[Texte fourni]
□ □ □ □ □
Mais est-ce toujours si clair ? Ne devrait-on vraiment parler que de ce qu’on connait bien ?

Bien sûr demander à un sociologue ce qu’il pense de l’efficacité du vaccin ou du passe sanitaire est peu scientifique a priori et peu utile au public. Ou demander à un épidémiologiste ce qu’il pense de l’impact de la Covid sur le monde du travail parait hors propos.

Pourtant ces excès, ces abus, ces bêtises, appelez-les comme vous voudrez, soulèvent une question plus fondamentale. Ne faut-il écouter que les spécialistes sur leurs domaines ou faut-il essayer de saisir les problèmes dans leur ensemble ? A n’écouter que les épidémiologistes nous serions peut-être encore confinés. A n’écouter que les psychologues on n’aurait peut-être jamais fermé les écoles. Or il a fallu combiner, pondérer. Cela ne justifie pas que quiconque parle de ce qu’il ne connait pas, mais cela exige que l’on croise les disciplines pour arriver à des équilibres.

Notre monde a un besoin croissant d’une approche pluridisciplinaire mais croiser les disciplines présente de très nombreux obstacles. Il n’y a pas si longtemps que, dans l’entreprise, se parlent des ingénieurs, des designers, des hommes de marketing, de vente, de service après-vente, pour essayer ensemble de maximiser la satisfaction des consommateurs. D’ailleurs vous avez encore tous des exemples dans vos entreprises de dialogues de sourds. Et nous avons tous en tant que consommateurs des exemples d’incohérences, par exemple quand la SNCF annule votre voyage et que le lendemain un mail du marketing vous demande si vous êtes satisfait du dit voyage. Le travail en commun est essentiel et un meilleur rapprochement des interprétations de la crise du COVID entre sociologues, épidémiologistes, économistes, psychologues, et bien d’autres aurait probablement évité quelques déboires tout au long de cet épisode malheureux de notre histoire sanitaire.
□ □ □ □ □
[Données disponibles]
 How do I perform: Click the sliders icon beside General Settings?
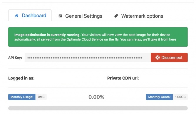tap(60, 16)
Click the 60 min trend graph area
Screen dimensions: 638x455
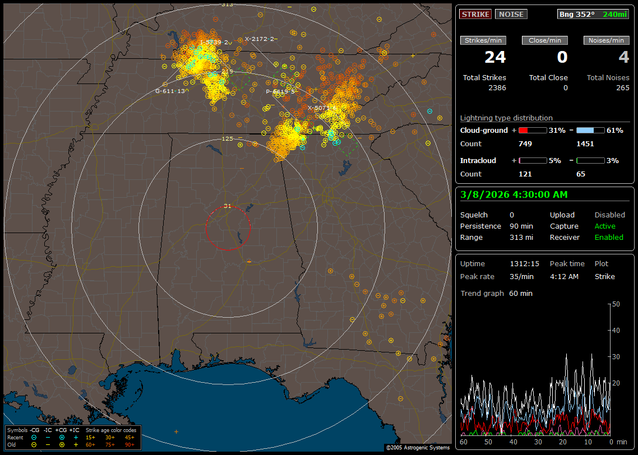click(x=535, y=370)
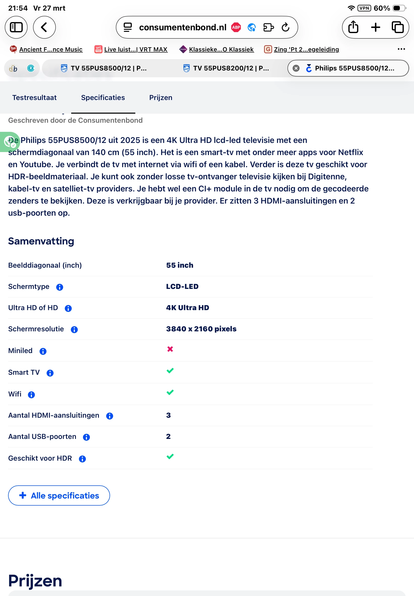Open a new tab

click(375, 27)
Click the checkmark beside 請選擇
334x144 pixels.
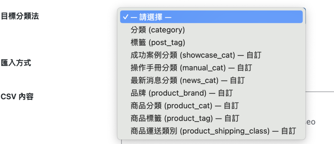tap(126, 17)
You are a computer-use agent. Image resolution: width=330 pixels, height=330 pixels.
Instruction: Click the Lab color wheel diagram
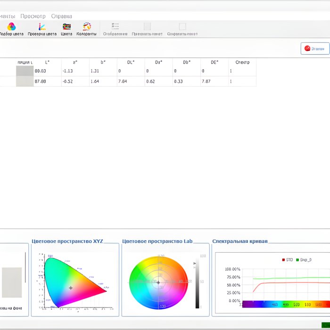(x=158, y=282)
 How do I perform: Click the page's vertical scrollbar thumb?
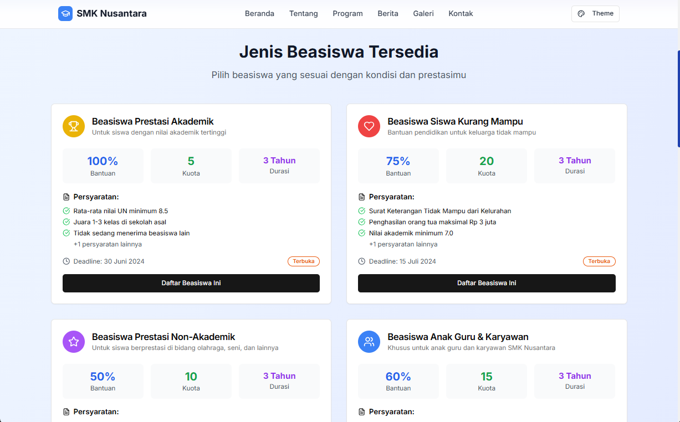[x=678, y=99]
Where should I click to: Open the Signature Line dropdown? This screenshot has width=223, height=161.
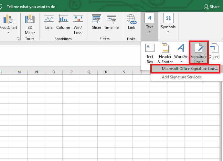point(198,53)
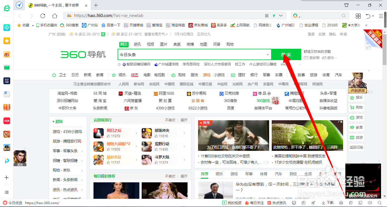Click the 登录 login link

click(x=311, y=34)
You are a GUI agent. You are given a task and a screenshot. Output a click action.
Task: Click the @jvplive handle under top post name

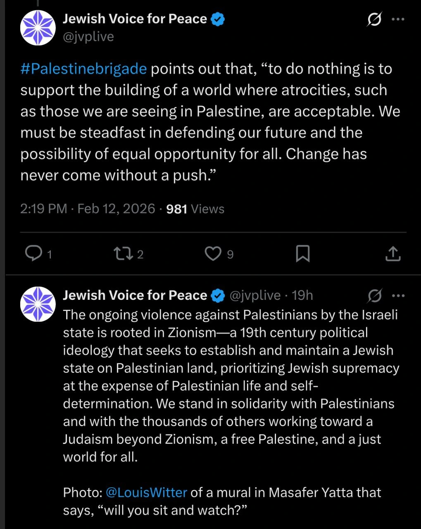coord(88,37)
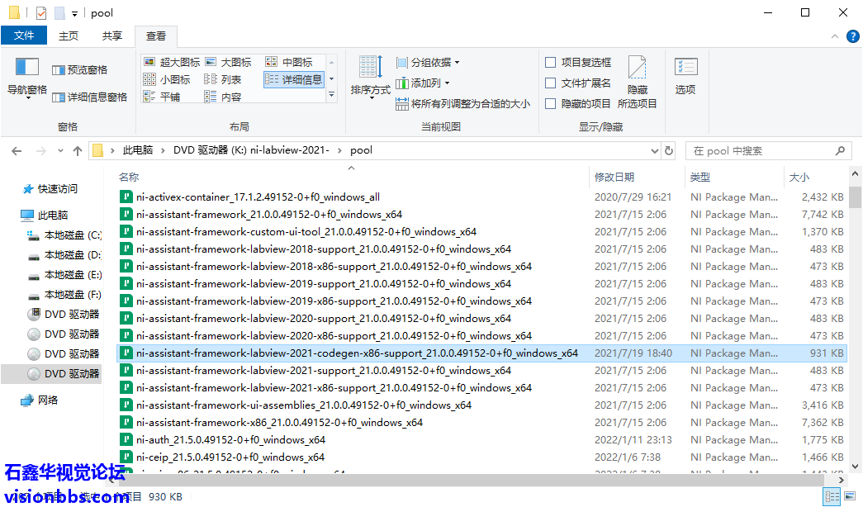The width and height of the screenshot is (863, 507).
Task: Switch to the 共享 share ribbon tab
Action: (112, 36)
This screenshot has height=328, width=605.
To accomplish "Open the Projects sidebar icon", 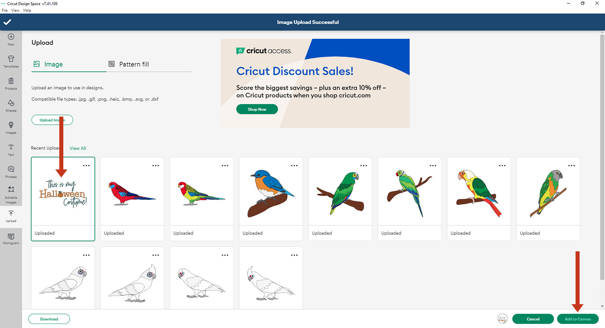I will click(11, 81).
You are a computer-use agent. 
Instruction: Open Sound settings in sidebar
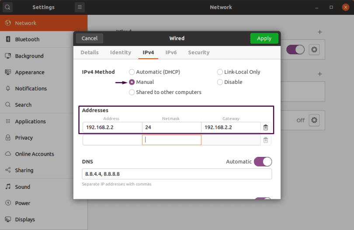(22, 187)
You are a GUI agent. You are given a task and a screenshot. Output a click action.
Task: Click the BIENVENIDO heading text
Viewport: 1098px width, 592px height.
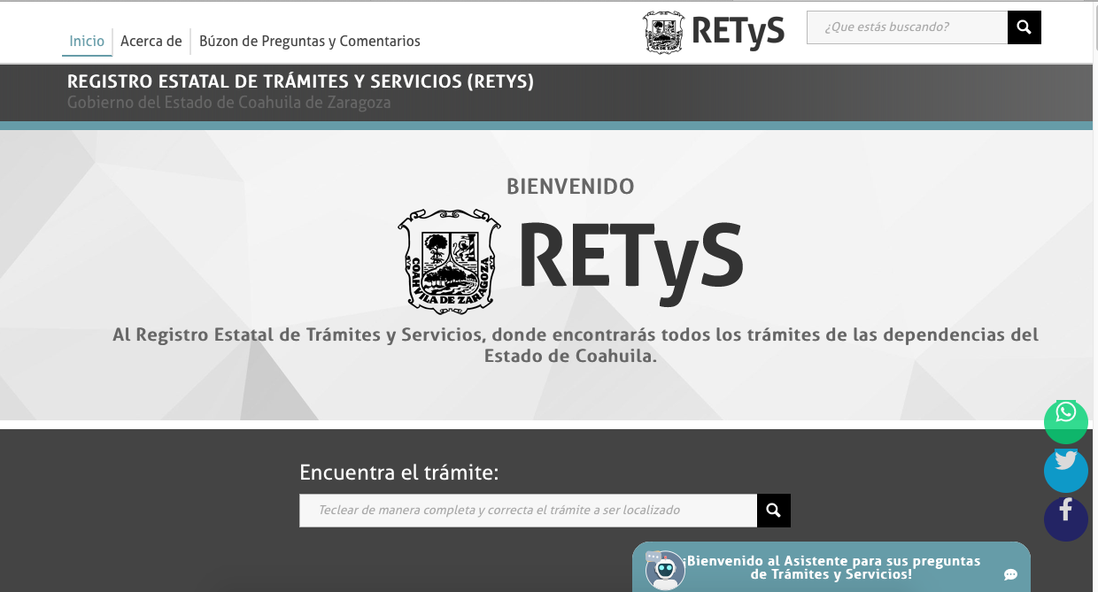[x=570, y=187]
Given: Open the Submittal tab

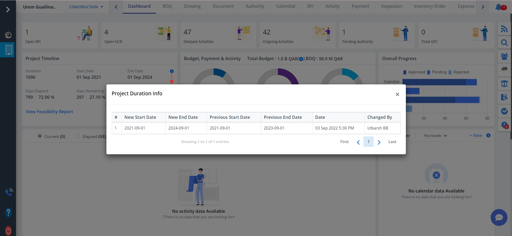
□ □ □ □ □
[Activité 1] D'après le texte sur le croisement des disciplines, pourquoi ne suffit-il pas d'écouter les spécialistes chacun dans son domaine ? Expliquez-le en une à trois phrases.
[Activité 2] Extrayez du texte sur le croisement des disciplines le passage qui va de « Bien sûr demander » jusqu'à « parait hors propos. » inclus.
[Activité 3] Prolongez le texte sur le croisement des disciplines à partir de sa dernière phrase.

[Réponse 1] N'écouter qu'un seul type de spécialistes conduirait à des décisions déséquilibrées. Avec les seuls épidémiologistes, nous serions peut-être encore confinés, et avec les seuls psychologues, on n'aurait peut-être jamais fermé les écoles. Il a donc fallu combiner et pondérer, en croisant les disciplines, pour arriver à des équilibres.

[Réponse 2]
Bien sûr demander à un sociologue ce qu’il pense de l’efficacité du vaccin ou du passe sanitaire est peu scientifique a priori et peu utile au public. Ou demander à un épidémiologiste ce qu’il pense de l’impact de la Covid sur le monde du travail parait hors propos.

[Réponse 3]
Mais l’interdisciplinarité demande d’abord du temps, ce dont ne dispose pas souvent les journalistes, ni les dirigeants, puis des compétences et des techniques. Elles sont parfois délicates à acquérir. Il faut bien sûr d’abord de l’écoute, de la patience et de la bienveillance. Mais il faut surtout développer des vocabulaires communs et des objectifs communs. Quand un ingénieur ou un matheux parle de « beau » il n’a probablement pas dans l’esprit la même chose que ce que pense le designer. Quand un éthicien parle de « bien commun » il n’a pas forcément la même vision que l’économiste ou le politique.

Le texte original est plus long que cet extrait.